:: TASK OBJECTIVE ::
Print each line exactly, from the one with "Where should I click to: Select" to the very last line of the listing, and keep the pictures out.

:: RECORDS SHOWN ::
■ ■ ■ ■ ■

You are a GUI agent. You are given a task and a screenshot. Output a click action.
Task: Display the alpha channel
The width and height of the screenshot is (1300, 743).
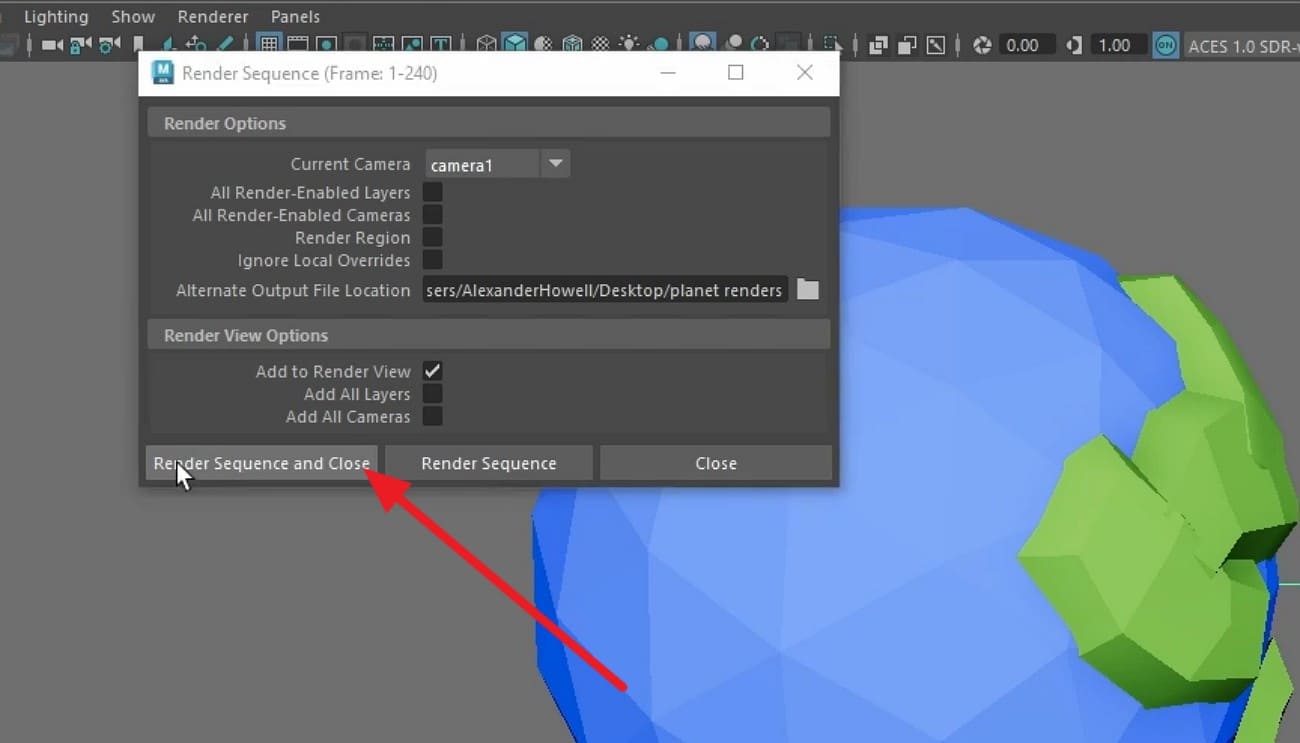(x=906, y=45)
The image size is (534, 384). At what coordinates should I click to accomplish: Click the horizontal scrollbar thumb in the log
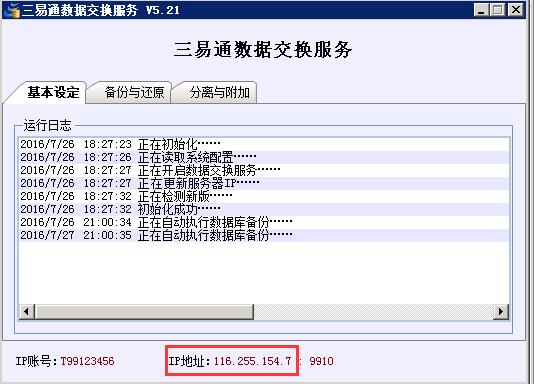[144, 311]
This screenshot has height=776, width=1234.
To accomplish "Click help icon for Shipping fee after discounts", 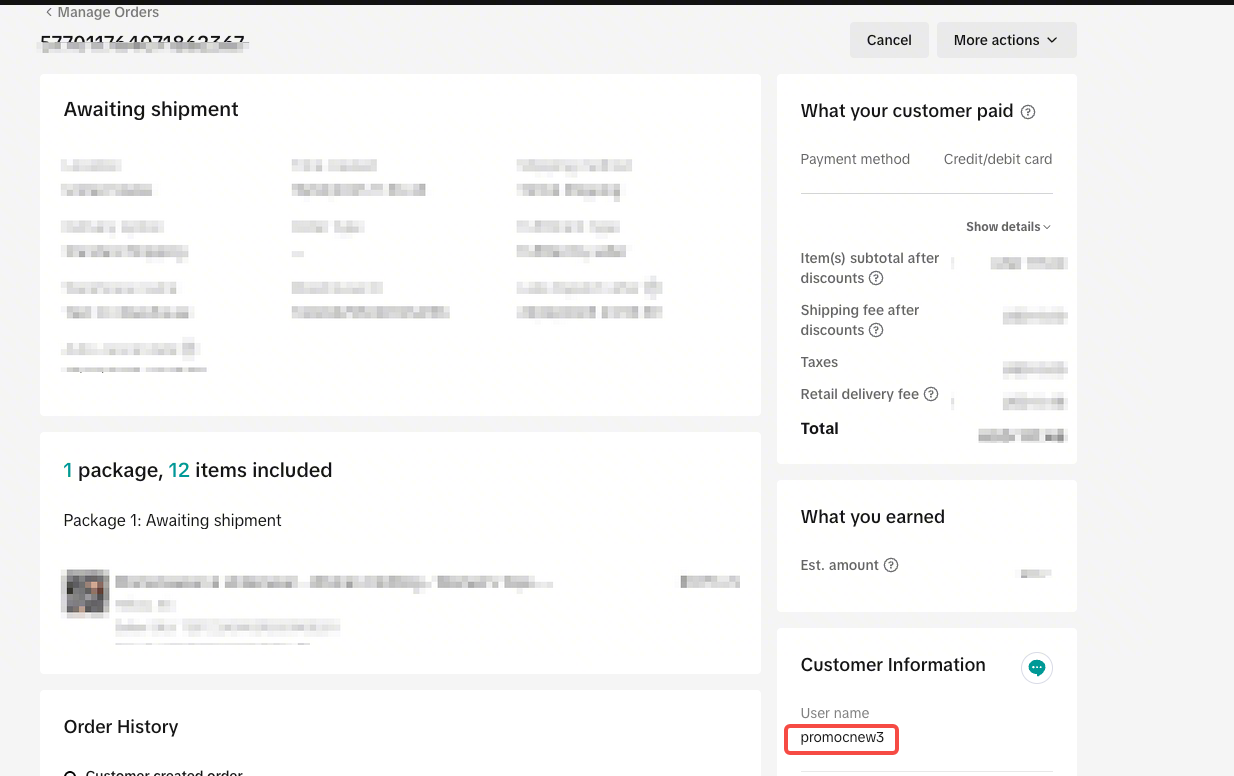I will click(876, 330).
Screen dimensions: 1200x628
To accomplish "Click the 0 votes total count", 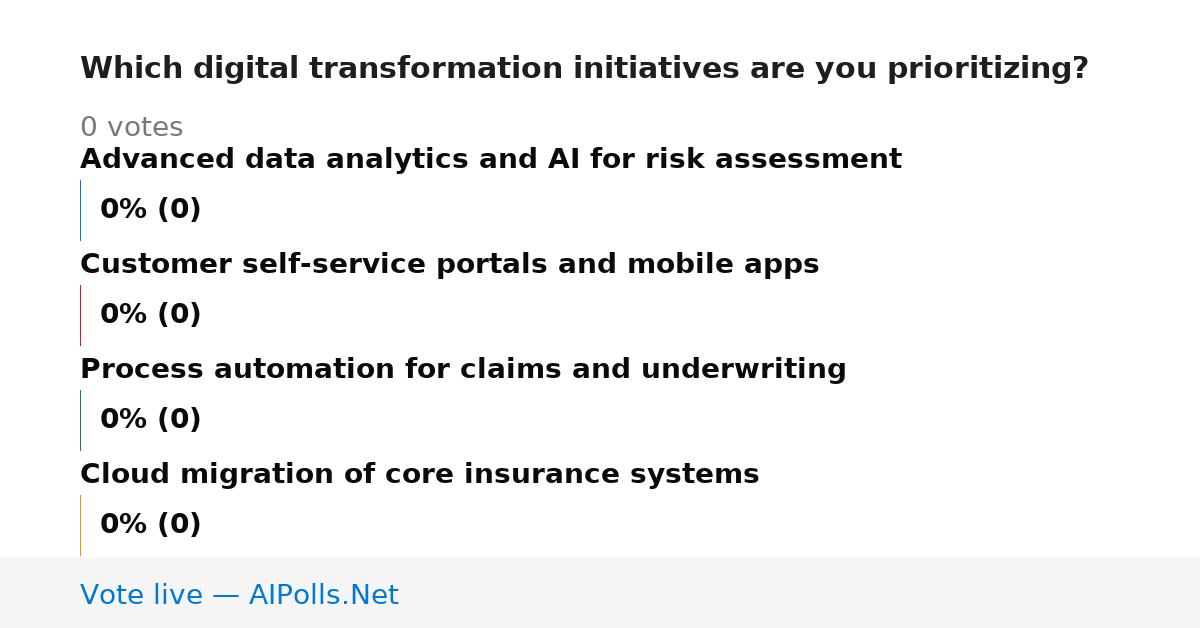I will [131, 128].
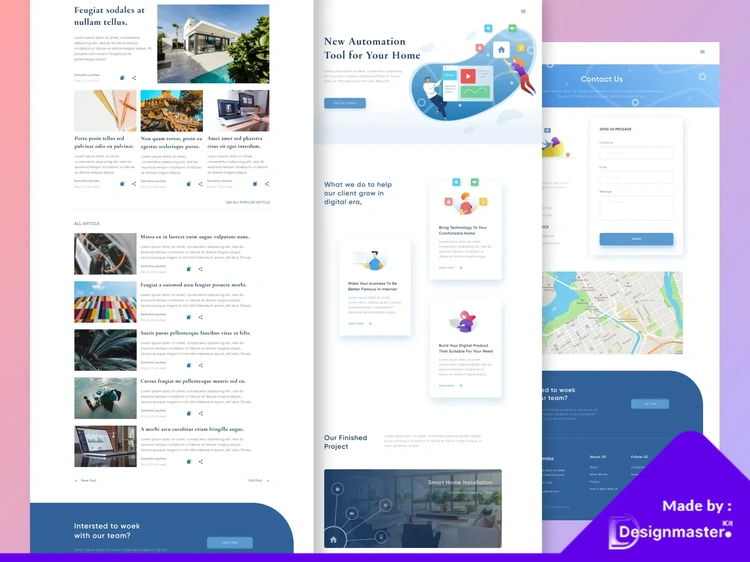Share the 'A morbi arcu curabitur' article
This screenshot has height=562, width=750.
pyautogui.click(x=200, y=462)
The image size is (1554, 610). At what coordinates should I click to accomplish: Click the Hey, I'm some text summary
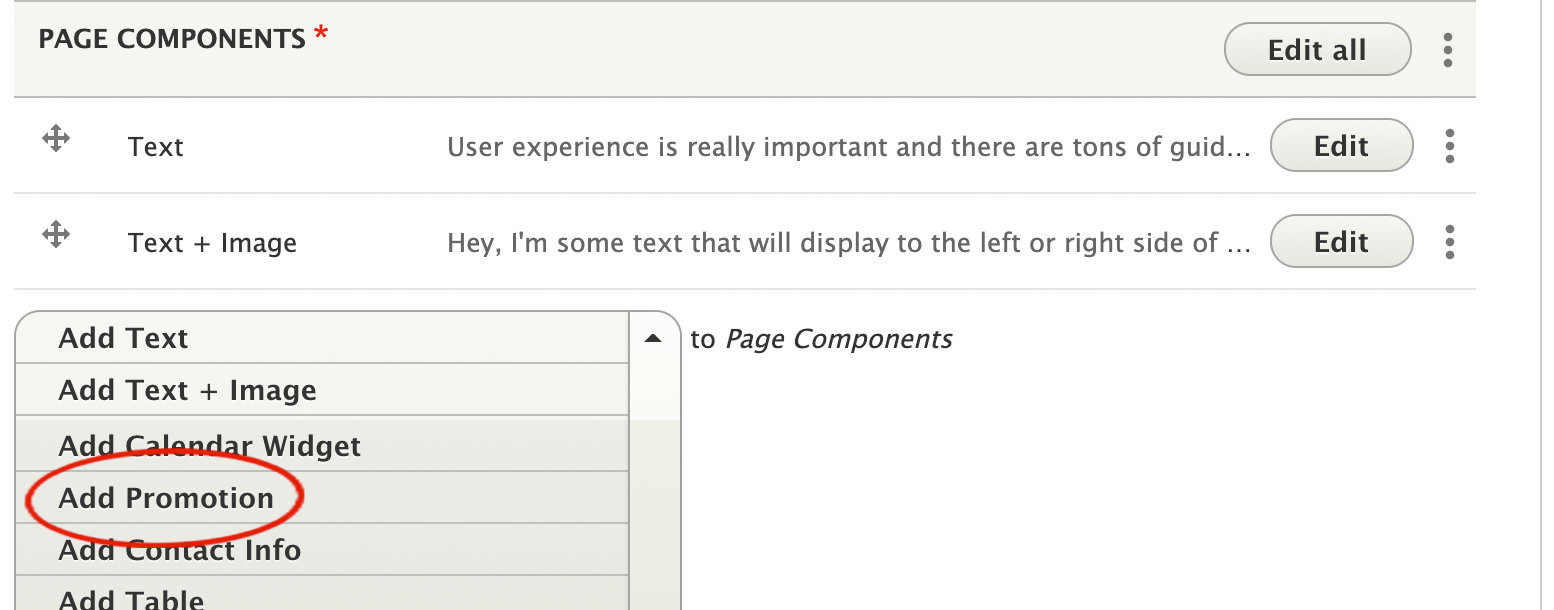coord(849,243)
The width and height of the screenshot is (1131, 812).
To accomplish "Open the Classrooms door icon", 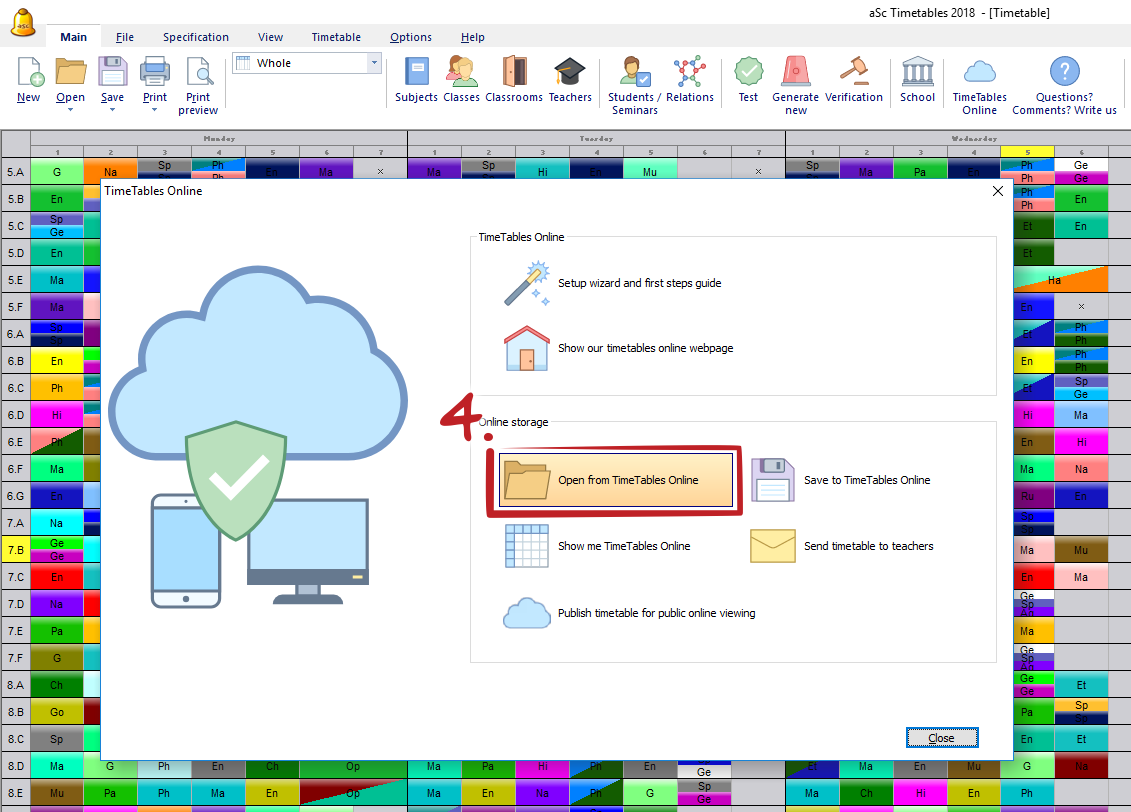I will pos(514,73).
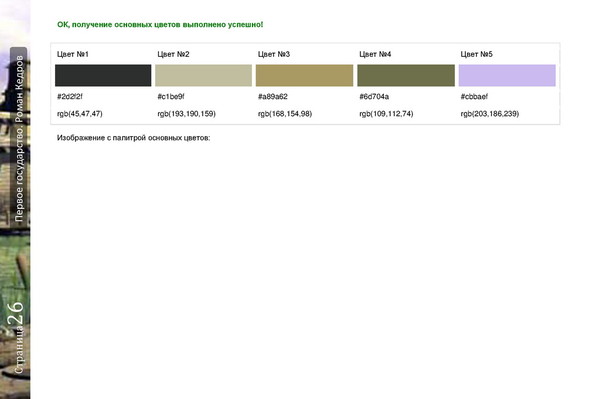Select hex value #cbbaef
This screenshot has width=600, height=399.
(474, 96)
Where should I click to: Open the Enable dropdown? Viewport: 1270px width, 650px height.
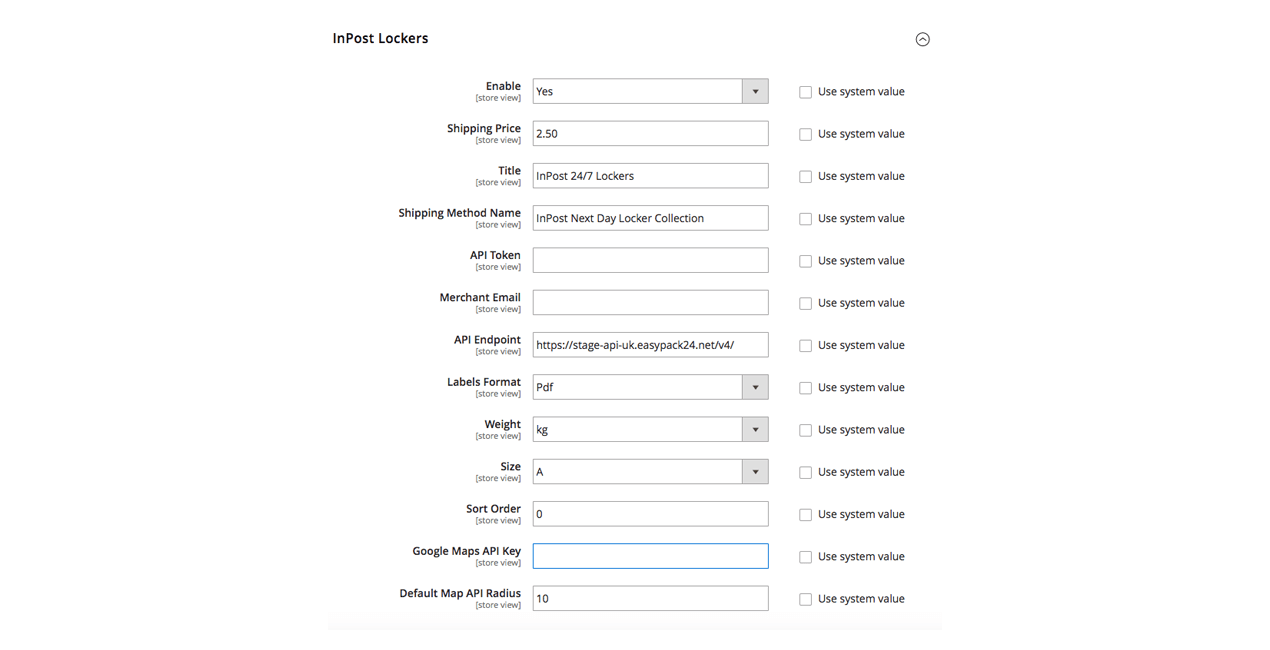[x=650, y=91]
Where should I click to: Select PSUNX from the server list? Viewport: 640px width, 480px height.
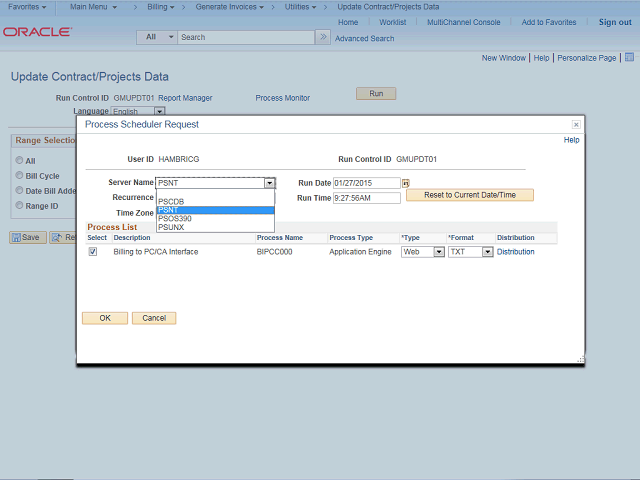pos(171,227)
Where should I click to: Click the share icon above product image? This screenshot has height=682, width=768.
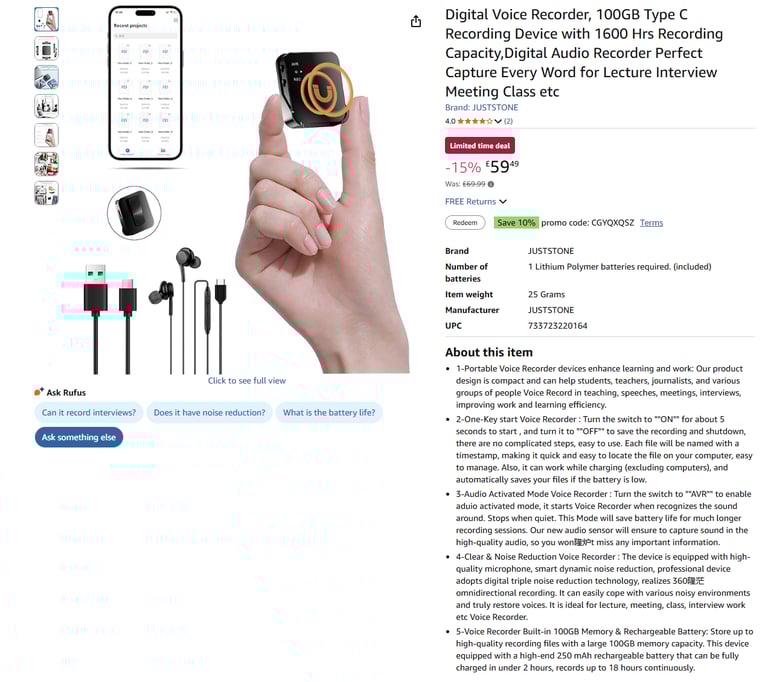coord(416,21)
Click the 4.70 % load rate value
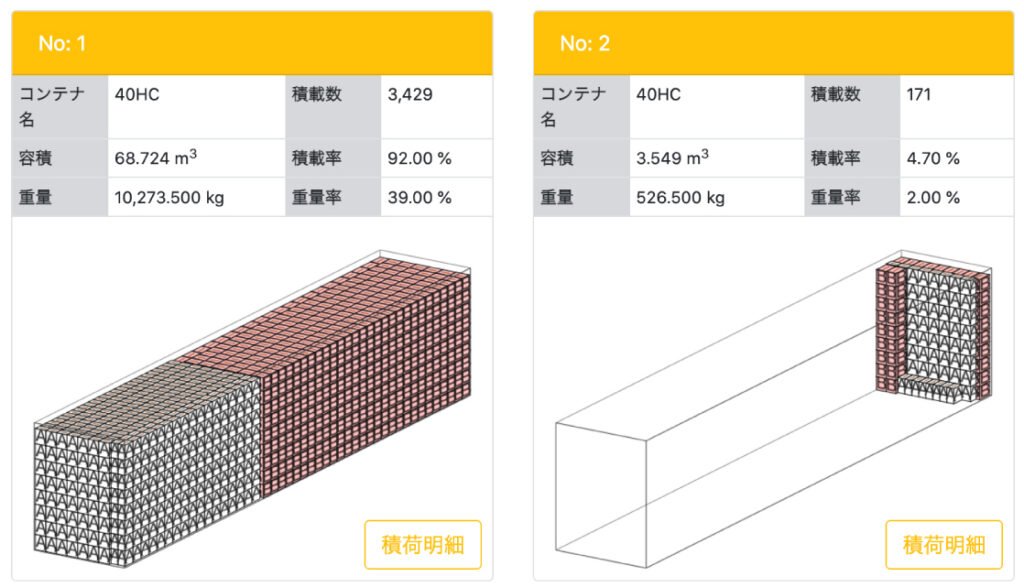Image resolution: width=1024 pixels, height=587 pixels. (933, 158)
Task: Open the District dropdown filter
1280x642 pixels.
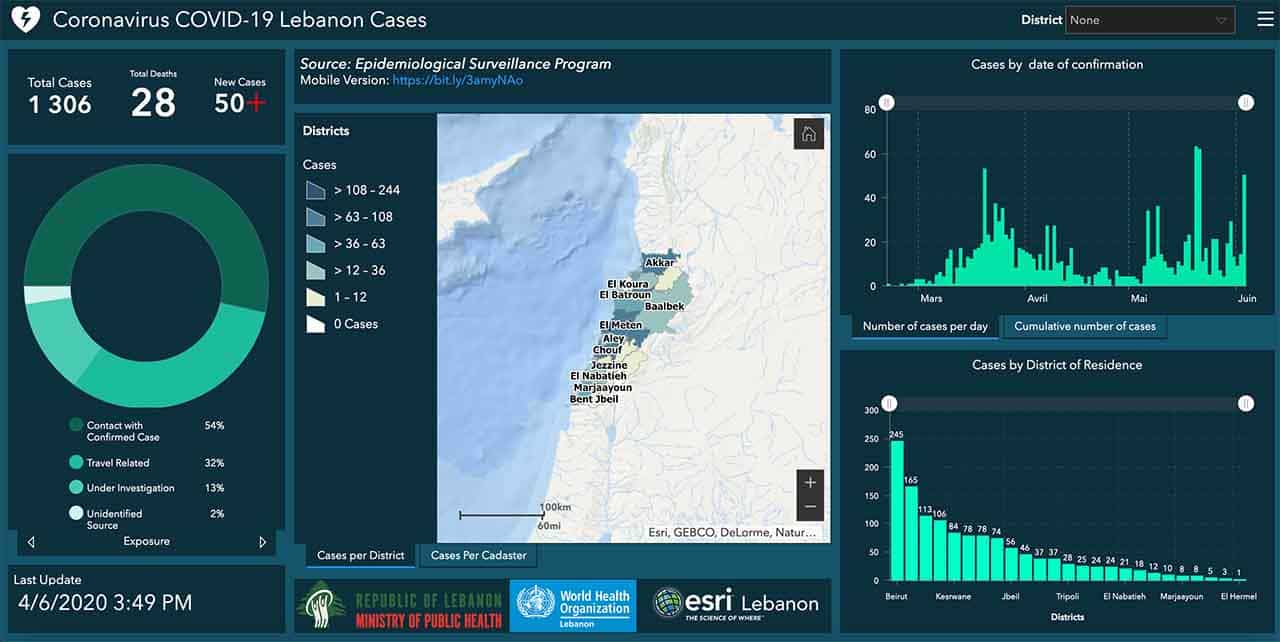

■ ■ ■ ■ ■

:: ANSWER TO THE EXERCISE ::
Where should I click to: Select PSUNX from the server list? Viewport: 640px width, 480px height.
pos(171,227)
Where should I click to: Click the share icon above product image? This screenshot has height=682, width=768.
coord(416,21)
Click the 4.70 % load rate value
Image resolution: width=1024 pixels, height=587 pixels. (933, 158)
Task: Open the District dropdown filter
1280x642 pixels.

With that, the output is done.